**Work request:**
Verbatim output of the full listing is required.

========

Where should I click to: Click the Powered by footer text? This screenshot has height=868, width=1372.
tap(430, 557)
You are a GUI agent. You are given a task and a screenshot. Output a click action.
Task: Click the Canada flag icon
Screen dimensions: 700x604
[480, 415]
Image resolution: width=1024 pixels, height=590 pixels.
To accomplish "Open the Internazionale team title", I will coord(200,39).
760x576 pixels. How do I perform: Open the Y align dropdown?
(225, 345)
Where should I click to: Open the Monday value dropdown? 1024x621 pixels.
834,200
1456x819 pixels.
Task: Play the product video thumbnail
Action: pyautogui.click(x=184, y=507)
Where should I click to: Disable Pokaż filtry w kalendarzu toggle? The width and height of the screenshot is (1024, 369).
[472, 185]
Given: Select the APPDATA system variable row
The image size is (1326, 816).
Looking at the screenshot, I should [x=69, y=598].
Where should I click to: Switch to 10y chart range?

========

**Your response:**
Where should I click to: Click the Powered by footer text? This screenshot has height=868, width=1372.
tap(430, 557)
You are a GUI agent. You are given a task and a screenshot. Output a click action.
Task: Click the Canada flag icon
Screen dimensions: 700x604
[480, 415]
Image resolution: width=1024 pixels, height=590 pixels.
To accomplish "Open the Internazionale team title", I will coord(200,39).
760x576 pixels. How do I perform: Open the Y align dropdown?
(225, 345)
Where should I click to: Open the Monday value dropdown? 1024x621 pixels.
834,200
1456x819 pixels.
Task: Play the product video thumbnail
Action: pyautogui.click(x=184, y=507)
Where should I click to: Disable Pokaż filtry w kalendarzu toggle? The width and height of the screenshot is (1024, 369).
[472, 185]
Given: Select the APPDATA system variable row
The image size is (1326, 816).
Looking at the screenshot, I should [x=69, y=598].
Where should I click to: Switch to 10y chart range?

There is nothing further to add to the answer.